# Dreaded Parking Brake Warning Light - Passat B6



## Method Man (Aug 28, 2009)

I was delighted (NOT!) to see the parking brake warning light appear (again) on my Passat this morning.

I'm loathed to give VW any more of my cash for a new caliper. Does anyone know of a self-help fix I could possibly give a go?

I've done a bit of reading up and it's probably the motor that has ceased or is playing up.

Also, I had new rear brake pads fitted by a VW indy about six weeks ago - could this be the cause or is it just a coincidence?


----------



## richjohnhughes (Sep 24, 2007)

Is the hand brake working? A common fault is the switch its self, which would be a cheap fix.

To investigate further, I guess you would have to get the rear of the car in the air and test to see if the callipers are locking.

Could be the calliper AND/OR the motor. I understand the motor is not serviceable, i.e. you need to replace.

I doubt the change of pads would be the cause of the problem, but who knows.

Here is a good page with information if you havent see it already.

https://sites.google.com/site/1810martin/passat-b6-electric-park-brake


----------



## Method Man (Aug 28, 2009)

Thanks for that. The link is particularly useful.

Yes, the handbrake seems to be working but may not, of course, be engaging on both sides. As you suggest, I'll have to get the wheels up and have a decko what's going on.

Can't wait to get shot of the damned thing now and get myself a much longed for Insignia Elite.


----------



## richjohnhughes (Sep 24, 2007)

Method Man said:


> Thanks for that. The link is particularly useful.
> 
> Yes, the handbrake seems to be working but may not, of course, be engaging on both sides. As you suggest, I'll have to get the wheels up and have a decko what's going on.
> 
> Can't wait to get shot of the damned thing now and get myself a much longed for Insignia Elite.


No problem, let us know how you get on with it.


----------



## Steve (Mar 18, 2014)

Various flaws on these.

switches,calipers,control units and sometimes broken wires.


----------



## Summit Detailing (Oct 9, 2006)

sjk said:


> Various flaws on these.
> 
> switches,calipers,control units and sometimes broken wires.


^this

The switch became inop on my Passat just before selling it - typical.

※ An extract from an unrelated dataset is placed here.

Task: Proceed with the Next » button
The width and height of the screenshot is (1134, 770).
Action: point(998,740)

I also had the same warning light appear on my old A8 which turned out to be a caliper - sourced from GSF car parts & saved over £300 on the OE part


----------



## MCZ2047 (Oct 10, 2007)

My parents were told the first sign of any problems with the hand break. Was to disconnect the negative side of the battery for 30 secs and this will reboot the control unit.


----------



## knightstemplar (Jun 18, 2010)

I don't believe any VAG cars have problems, your making it up, they are perfect and never fail


----------



## craigeh123 (Dec 26, 2011)

ive heard you can buy the calipers elsewhere as suggested above , i also rea din the states vw sort it out


----------



## Method Man (Aug 28, 2009)

UPDATE

Had driver's rear wheel off this morning and had a poke around. Took the plug off the back of the motor unit, cleaned the contacts and WD40'd it. The black plastic motor housing looks intact with no noticeable cracks which I've read elsewhere they are prone to owing to the torque from the motor when it reaches the full on position.

Still no joy though.

The driver's rear isn't engaging and the passenger rear isn't releasing which I found out coming off the M1 yesterday on my way to the VBOA show at Billing. Managed to free it up/off after much frantic stamping of brake pedals and pressing of buttons!

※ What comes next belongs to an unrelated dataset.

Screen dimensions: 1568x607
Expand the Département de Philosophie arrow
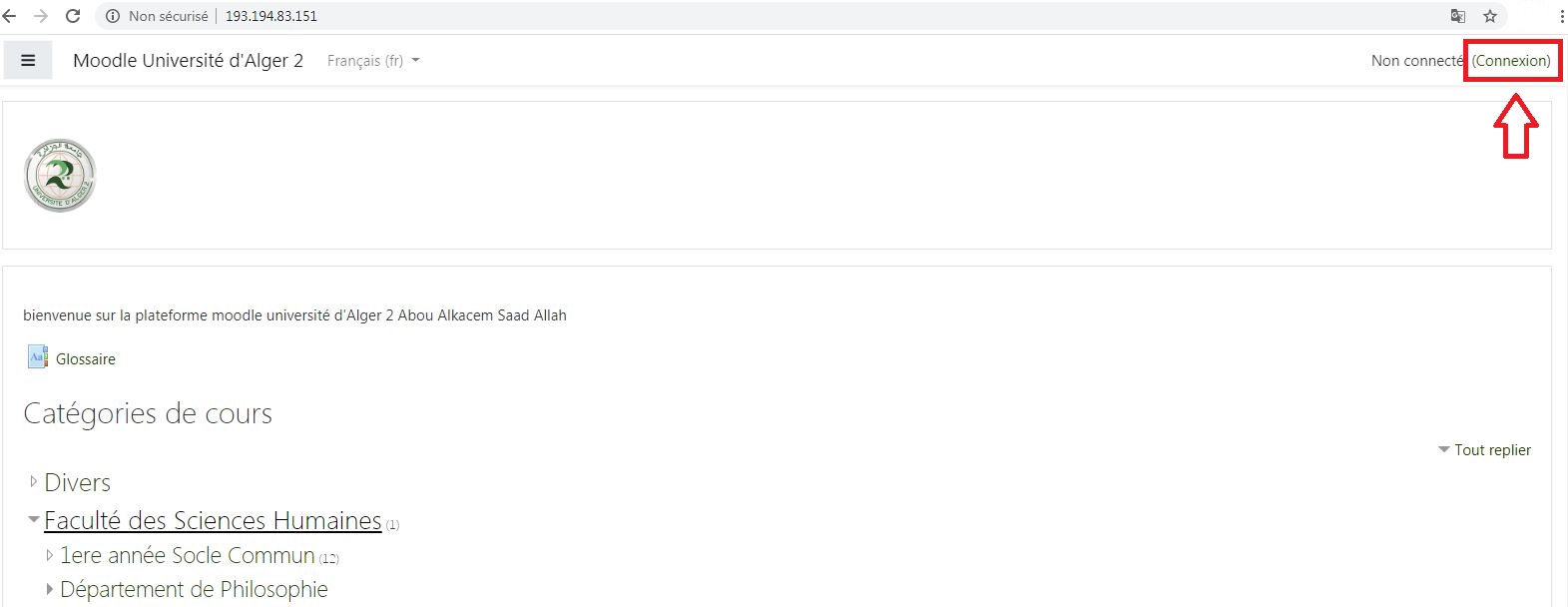[x=49, y=589]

Does anyone know if the motor housing unit (black plastic) can be removed from the rear of the caliper without brake fluid spewing everywhere? Looks like it's held on by two Torx bolts.

Thanks folks.


----------



## Method Man (Aug 28, 2009)

*UDATE 2*

Had the dash EPB switch to bits and also checked the five fuses which relate to the EPB circuit. Problem persists.

VW main 'stealer' want £33 for a switch! Would I be alright with one of the Bay for £8. Such as this one


----------



## Cookies (Dec 10, 2008)

I had a B6 and was warned about using independents for rear pads as the motors have to run through a VAGCOM/VCDS open/close cycle to calibrate themselves to the new depth of pads. Apparently this can cause bother if it's not done correctly. 

Never had to replace calipers but a friend did when the light appeared on his dashboard. I'd say there's bound to be some kind of refurb available given the apparent difficulty folk have with the motors etc.

Good luck anyhoo and sorry I cant be of any real help.

Cooks


----------